Material for the task Block Start

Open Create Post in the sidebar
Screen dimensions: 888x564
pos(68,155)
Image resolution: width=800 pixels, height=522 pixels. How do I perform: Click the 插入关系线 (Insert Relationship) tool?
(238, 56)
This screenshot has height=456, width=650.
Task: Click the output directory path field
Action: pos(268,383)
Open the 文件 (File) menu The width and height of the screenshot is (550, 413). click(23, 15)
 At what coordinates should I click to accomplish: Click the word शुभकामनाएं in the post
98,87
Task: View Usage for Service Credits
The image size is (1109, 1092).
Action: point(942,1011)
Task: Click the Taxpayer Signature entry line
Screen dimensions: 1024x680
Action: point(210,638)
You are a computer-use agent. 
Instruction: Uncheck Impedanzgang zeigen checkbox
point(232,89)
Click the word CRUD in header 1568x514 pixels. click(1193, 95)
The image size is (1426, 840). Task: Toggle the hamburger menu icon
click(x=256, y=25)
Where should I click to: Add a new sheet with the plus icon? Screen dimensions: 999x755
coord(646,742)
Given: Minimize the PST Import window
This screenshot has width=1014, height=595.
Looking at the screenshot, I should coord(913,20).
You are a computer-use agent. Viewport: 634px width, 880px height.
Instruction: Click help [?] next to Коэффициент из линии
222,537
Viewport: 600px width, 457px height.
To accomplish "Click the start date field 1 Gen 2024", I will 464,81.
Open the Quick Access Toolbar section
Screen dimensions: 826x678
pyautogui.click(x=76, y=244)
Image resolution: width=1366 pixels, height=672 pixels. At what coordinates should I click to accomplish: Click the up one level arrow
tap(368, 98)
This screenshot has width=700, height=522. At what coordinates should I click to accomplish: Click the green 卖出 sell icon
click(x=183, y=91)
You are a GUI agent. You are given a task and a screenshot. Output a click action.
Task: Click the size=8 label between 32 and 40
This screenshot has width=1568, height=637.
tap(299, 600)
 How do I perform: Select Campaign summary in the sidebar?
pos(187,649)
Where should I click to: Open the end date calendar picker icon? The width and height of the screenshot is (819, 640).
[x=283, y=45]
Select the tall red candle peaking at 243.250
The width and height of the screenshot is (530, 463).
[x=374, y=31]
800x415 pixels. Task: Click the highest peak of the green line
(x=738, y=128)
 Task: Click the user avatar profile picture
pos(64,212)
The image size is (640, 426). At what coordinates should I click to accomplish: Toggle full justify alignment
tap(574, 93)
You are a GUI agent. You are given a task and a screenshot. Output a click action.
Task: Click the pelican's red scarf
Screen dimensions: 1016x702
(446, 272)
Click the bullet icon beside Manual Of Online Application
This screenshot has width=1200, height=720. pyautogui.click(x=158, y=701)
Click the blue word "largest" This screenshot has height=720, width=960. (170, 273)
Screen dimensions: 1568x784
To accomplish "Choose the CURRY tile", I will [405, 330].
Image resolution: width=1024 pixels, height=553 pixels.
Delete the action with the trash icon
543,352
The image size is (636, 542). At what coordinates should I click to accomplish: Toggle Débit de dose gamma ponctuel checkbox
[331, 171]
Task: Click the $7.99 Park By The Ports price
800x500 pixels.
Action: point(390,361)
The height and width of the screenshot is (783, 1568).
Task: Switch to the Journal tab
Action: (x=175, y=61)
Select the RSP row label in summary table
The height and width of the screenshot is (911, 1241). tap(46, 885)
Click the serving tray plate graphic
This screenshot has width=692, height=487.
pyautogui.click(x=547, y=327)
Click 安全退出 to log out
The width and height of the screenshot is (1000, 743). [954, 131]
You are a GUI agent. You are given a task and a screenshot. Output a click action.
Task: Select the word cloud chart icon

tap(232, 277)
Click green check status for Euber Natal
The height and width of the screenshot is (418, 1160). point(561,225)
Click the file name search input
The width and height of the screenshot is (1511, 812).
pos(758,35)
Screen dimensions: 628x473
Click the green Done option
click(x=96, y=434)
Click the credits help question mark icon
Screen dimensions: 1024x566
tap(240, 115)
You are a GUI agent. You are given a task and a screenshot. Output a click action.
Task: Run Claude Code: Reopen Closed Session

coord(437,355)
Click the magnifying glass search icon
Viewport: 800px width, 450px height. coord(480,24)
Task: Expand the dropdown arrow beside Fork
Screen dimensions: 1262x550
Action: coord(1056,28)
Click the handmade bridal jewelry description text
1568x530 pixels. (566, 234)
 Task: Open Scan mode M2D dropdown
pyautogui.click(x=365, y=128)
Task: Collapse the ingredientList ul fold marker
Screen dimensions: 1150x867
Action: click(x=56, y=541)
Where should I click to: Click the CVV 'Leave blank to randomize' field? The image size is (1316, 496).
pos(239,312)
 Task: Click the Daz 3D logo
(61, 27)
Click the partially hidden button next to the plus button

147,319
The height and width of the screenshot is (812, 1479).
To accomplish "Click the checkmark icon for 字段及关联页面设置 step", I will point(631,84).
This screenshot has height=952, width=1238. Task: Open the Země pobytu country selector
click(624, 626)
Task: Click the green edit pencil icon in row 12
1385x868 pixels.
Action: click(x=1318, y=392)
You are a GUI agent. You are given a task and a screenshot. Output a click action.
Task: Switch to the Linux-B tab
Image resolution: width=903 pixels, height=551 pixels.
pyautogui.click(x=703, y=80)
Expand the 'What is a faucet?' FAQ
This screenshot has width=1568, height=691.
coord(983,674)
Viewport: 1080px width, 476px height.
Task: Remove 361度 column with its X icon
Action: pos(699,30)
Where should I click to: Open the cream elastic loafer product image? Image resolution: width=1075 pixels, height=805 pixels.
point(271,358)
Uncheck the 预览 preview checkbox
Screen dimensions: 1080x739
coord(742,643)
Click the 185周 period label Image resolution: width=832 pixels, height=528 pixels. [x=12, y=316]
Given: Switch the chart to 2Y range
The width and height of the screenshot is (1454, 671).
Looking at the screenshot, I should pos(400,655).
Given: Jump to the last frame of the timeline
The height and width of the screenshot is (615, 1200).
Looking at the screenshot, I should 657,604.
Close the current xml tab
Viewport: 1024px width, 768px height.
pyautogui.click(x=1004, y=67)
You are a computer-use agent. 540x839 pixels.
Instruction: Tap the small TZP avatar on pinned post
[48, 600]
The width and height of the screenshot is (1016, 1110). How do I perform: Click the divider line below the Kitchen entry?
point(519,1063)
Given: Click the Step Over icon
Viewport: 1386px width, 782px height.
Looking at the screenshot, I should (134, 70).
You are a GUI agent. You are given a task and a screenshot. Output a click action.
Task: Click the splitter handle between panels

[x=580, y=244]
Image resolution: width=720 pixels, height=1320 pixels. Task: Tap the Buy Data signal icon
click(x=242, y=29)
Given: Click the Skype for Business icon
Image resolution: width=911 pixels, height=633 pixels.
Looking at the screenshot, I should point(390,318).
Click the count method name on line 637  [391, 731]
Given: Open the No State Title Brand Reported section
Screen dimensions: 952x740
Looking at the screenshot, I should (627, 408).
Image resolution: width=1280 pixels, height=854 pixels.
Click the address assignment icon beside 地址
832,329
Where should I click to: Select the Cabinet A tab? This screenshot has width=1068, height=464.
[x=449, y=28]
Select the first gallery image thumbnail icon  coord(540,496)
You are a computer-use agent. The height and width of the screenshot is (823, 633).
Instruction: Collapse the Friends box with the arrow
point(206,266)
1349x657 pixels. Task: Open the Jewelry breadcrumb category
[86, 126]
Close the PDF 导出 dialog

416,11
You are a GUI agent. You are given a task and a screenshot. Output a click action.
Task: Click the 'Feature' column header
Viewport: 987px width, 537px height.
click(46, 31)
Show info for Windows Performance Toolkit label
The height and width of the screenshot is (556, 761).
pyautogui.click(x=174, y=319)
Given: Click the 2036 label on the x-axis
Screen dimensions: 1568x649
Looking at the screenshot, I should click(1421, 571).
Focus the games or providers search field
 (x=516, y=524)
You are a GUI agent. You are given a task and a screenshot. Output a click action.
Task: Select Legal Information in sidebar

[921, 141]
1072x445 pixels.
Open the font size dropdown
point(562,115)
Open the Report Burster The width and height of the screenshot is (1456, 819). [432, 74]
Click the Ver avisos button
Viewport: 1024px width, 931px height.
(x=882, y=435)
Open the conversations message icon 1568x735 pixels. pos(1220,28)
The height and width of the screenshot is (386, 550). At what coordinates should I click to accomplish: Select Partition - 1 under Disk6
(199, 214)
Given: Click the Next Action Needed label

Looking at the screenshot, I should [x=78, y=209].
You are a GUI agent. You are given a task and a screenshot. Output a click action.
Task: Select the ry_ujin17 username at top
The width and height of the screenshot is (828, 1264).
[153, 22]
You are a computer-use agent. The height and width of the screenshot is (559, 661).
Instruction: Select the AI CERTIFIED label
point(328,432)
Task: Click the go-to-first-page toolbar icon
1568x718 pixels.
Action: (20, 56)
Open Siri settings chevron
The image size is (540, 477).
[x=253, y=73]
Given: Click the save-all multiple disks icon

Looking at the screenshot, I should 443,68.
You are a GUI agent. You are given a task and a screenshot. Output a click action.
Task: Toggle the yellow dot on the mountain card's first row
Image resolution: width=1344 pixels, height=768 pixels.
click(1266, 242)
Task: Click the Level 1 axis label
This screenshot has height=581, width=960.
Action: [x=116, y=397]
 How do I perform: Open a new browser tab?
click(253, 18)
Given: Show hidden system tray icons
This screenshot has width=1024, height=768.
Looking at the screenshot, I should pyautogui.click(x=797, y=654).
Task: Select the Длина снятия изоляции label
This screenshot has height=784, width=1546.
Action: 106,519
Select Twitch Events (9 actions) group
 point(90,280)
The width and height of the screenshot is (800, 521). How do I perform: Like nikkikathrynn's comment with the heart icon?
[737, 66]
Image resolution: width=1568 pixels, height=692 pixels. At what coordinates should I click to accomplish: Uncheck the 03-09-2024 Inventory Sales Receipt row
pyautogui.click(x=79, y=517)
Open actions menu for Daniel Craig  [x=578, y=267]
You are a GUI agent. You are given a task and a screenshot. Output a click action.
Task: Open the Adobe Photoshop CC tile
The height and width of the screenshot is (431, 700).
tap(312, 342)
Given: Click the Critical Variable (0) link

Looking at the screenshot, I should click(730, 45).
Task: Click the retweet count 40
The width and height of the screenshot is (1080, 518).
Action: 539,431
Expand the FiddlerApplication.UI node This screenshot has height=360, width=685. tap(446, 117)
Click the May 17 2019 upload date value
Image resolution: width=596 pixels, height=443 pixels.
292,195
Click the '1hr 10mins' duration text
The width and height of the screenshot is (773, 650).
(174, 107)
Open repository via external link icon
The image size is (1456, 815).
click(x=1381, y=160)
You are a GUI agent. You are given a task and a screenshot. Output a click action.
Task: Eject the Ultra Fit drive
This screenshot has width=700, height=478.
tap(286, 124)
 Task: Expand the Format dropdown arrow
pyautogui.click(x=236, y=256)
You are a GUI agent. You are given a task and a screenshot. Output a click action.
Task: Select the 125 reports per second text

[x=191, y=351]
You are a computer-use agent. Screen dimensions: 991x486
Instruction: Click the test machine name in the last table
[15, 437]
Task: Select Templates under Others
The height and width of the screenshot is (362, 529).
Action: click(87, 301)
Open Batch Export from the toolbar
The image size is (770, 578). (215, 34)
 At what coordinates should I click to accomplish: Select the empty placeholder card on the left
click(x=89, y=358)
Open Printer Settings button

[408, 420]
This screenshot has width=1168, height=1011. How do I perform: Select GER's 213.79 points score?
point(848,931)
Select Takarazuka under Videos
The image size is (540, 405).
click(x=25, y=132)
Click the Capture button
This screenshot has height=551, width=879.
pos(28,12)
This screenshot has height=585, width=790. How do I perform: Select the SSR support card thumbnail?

Material for the task Block End

Will you return exactly the lines above from the one with "Task: Expand the dropdown arrow beside Fork" down to the one with "Task: Switch to the Linux-B tab", counting both as part of the range?

Output:
Task: Expand the dropdown arrow beside Fork
Screen dimensions: 1262x550
Action: coord(1056,28)
Click the handmade bridal jewelry description text
1568x530 pixels. (566, 234)
 Task: Open Scan mode M2D dropdown
pyautogui.click(x=365, y=128)
Task: Collapse the ingredientList ul fold marker
Screen dimensions: 1150x867
Action: click(x=56, y=541)
Where should I click to: Click the CVV 'Leave blank to randomize' field? The image size is (1316, 496).
pos(239,312)
 Task: Click the Daz 3D logo
(61, 27)
Click the partially hidden button next to the plus button

147,319
The height and width of the screenshot is (812, 1479).
To accomplish "Click the checkmark icon for 字段及关联页面设置 step", I will point(631,84).
This screenshot has height=952, width=1238. Task: Open the Země pobytu country selector
click(624, 626)
Task: Click the green edit pencil icon in row 12
1385x868 pixels.
Action: click(x=1318, y=392)
You are a GUI agent. You are given a task and a screenshot. Output a click action.
Task: Switch to the Linux-B tab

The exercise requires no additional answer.